_Selected text:_
########################################

The Python bsddb linkage downgrade to db4.5 also breaks SpamBayes,
FWIW.  I was able to recover (or apparently so) by using db4.6_dump
and db4.5_load; I don't know whether this will work on all Berkeley DB
4.6 files or not, but for anyone else who's getting broken by this,
that's what I'd try first on the affected files (keeping a backup of
the originals, of course).

Why is this bug still assigned to apt-listchanges?  As far as I know,
potentially any Python application that uses bsddb to load and save
data and expects that the file format will not randomly become
unreadable by the next version (a reasonable assumption, I'd think...)
is broken by this.  That would indicate assigning the bug to Python,
no?

########################################

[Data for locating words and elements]
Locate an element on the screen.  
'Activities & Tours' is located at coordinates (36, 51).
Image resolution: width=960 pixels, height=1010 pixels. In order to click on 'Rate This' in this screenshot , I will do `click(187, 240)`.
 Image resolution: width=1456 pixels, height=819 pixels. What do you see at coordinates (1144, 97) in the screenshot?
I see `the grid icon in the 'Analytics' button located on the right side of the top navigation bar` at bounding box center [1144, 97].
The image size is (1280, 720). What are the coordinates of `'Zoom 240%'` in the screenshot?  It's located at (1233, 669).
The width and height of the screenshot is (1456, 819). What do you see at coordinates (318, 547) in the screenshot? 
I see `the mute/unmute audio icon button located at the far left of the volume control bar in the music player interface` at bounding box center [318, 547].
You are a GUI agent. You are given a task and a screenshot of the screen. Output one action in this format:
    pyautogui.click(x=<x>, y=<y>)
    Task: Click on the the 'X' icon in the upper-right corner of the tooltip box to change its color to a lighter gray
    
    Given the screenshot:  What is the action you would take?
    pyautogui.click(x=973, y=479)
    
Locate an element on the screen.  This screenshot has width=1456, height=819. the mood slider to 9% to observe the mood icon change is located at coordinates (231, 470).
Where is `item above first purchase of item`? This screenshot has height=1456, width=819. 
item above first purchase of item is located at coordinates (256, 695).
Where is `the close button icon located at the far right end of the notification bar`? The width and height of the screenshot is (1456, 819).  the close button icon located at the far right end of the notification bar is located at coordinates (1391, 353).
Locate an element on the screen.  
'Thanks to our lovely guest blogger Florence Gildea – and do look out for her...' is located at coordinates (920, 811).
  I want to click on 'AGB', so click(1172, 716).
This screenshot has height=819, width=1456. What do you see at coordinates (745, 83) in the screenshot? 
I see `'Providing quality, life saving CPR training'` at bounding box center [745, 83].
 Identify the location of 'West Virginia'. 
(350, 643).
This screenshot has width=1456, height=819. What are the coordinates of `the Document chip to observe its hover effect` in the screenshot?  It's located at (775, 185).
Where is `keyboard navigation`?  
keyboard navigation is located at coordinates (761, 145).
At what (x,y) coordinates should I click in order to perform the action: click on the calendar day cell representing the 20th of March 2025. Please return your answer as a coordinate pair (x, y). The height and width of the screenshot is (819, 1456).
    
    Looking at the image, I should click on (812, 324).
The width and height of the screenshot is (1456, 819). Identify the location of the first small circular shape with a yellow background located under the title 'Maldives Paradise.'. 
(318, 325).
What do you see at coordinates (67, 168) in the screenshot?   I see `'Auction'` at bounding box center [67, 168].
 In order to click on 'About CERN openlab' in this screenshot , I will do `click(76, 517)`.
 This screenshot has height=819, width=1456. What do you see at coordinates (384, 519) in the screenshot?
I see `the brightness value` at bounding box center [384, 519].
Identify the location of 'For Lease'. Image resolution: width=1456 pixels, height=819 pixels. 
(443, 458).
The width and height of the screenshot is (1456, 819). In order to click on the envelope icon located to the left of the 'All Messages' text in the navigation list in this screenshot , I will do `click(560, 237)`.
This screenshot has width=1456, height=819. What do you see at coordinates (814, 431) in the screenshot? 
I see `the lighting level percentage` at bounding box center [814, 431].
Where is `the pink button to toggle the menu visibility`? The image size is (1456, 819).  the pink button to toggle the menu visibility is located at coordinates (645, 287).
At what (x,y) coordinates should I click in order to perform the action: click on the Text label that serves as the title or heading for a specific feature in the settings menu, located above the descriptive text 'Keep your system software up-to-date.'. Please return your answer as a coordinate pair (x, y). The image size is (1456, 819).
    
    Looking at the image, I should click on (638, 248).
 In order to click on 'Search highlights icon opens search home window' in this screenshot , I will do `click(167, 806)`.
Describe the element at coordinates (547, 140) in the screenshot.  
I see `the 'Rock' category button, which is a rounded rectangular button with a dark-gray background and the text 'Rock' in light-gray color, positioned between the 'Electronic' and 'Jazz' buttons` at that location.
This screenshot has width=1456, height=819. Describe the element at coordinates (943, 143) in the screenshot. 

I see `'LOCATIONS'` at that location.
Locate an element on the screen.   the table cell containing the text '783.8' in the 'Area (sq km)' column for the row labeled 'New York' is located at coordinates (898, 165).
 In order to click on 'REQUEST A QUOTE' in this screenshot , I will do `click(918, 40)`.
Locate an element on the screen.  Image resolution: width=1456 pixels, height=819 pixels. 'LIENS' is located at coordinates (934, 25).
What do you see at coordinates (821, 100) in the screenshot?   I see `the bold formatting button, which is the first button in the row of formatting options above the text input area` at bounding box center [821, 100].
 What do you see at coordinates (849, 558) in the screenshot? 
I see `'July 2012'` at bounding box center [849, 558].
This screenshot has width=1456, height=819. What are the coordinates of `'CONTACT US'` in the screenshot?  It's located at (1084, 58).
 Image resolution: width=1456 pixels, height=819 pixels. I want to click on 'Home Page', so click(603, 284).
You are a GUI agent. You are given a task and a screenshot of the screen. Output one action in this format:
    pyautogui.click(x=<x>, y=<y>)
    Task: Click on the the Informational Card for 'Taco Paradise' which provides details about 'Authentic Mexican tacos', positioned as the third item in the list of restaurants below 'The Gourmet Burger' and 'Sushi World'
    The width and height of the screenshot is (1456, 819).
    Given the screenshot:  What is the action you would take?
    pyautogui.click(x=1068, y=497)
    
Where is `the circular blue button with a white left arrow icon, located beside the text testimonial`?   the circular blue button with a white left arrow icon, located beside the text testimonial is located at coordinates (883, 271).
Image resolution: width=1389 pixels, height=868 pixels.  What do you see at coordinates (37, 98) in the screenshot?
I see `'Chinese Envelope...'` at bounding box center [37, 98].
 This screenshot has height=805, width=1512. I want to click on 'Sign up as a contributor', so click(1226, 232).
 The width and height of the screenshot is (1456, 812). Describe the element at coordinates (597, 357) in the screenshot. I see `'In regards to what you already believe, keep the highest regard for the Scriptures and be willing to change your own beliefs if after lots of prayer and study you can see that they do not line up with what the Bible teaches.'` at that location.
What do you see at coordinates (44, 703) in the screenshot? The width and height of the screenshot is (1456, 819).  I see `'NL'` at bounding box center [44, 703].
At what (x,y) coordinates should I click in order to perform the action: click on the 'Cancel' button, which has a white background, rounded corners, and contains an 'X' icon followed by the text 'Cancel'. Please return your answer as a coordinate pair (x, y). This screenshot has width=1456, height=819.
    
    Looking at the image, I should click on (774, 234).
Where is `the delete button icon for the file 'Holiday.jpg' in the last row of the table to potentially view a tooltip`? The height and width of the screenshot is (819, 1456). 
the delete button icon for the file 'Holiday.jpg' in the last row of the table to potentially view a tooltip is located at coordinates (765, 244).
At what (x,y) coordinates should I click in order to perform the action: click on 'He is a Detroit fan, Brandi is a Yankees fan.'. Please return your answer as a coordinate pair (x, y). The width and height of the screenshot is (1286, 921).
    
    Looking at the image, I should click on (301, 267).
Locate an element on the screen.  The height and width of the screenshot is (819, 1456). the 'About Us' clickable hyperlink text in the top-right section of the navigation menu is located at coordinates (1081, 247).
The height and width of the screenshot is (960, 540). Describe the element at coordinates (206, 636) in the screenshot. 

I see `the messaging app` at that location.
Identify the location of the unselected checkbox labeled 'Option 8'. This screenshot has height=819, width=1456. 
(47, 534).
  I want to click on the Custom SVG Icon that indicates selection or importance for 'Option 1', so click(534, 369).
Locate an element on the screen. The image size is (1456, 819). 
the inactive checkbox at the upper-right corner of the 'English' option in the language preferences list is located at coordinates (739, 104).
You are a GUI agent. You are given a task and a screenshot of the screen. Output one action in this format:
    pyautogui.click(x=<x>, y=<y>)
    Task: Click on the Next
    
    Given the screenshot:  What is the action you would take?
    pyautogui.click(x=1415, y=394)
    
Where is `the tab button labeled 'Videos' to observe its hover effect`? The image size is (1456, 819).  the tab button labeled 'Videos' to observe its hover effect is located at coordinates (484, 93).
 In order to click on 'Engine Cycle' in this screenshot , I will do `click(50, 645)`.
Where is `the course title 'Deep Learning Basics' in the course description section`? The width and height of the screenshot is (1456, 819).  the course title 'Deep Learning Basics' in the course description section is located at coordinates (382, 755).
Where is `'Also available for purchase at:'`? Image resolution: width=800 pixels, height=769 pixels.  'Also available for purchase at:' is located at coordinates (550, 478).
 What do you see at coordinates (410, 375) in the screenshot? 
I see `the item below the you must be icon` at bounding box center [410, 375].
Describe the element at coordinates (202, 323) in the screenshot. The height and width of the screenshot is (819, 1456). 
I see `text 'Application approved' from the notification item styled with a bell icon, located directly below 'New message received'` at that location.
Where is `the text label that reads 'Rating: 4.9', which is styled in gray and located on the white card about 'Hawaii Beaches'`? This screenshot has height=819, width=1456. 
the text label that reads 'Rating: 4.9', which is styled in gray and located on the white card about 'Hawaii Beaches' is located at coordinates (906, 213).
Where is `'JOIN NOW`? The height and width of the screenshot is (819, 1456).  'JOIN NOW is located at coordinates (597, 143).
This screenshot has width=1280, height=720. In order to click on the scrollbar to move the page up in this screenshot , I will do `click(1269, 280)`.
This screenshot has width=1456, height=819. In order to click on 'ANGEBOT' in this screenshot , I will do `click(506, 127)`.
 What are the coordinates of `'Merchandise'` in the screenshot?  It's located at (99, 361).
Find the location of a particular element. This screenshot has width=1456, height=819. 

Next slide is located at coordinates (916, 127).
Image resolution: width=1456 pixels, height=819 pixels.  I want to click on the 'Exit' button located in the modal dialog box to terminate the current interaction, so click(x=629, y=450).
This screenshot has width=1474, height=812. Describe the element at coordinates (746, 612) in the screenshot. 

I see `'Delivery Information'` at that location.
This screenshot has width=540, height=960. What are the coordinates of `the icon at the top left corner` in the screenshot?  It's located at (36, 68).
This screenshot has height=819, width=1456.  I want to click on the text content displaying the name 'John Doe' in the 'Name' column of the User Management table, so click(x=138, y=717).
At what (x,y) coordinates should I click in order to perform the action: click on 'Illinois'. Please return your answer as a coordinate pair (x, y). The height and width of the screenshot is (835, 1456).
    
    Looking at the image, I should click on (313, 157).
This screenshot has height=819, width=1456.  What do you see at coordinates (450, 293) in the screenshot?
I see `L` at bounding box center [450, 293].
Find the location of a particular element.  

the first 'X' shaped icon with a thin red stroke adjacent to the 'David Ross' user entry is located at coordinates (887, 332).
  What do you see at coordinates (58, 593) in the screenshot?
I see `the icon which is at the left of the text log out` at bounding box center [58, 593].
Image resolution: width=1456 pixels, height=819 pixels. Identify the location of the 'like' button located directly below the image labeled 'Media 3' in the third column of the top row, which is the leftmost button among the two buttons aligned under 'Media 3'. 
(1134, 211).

########################################

_Tasks to carry out:_
• 1. Reproduce the message about the bsddb downgrade from "The Python bsddb" up to and including "originals, of course).", substituting "spare copy" for "backup".
• 2. In the rows, express the lines from the line with "Find the location of a particular element. This" up to and including the line with "Next slide is" as a JSON list of strings, one string per line, omitting blank lines.

_Task responses:_
• 1.
The Python bsddb linkage downgrade to db4.5 also breaks SpamBayes,
FWIW.  I was able to recover (or apparently so) by using db4.6_dump
and db4.5_load; I don't know whether this will work on all Berkeley DB
4.6 files or not, but for anyone else who's getting broken by this,
that's what I'd try first on the affected files (keeping a spare copy of
the originals, of course).

• 2.
[
  "Find the location of a particular element. This screenshot has width=1456, height=819. ",
  "Next slide is located at coordinates (916, 127)."
]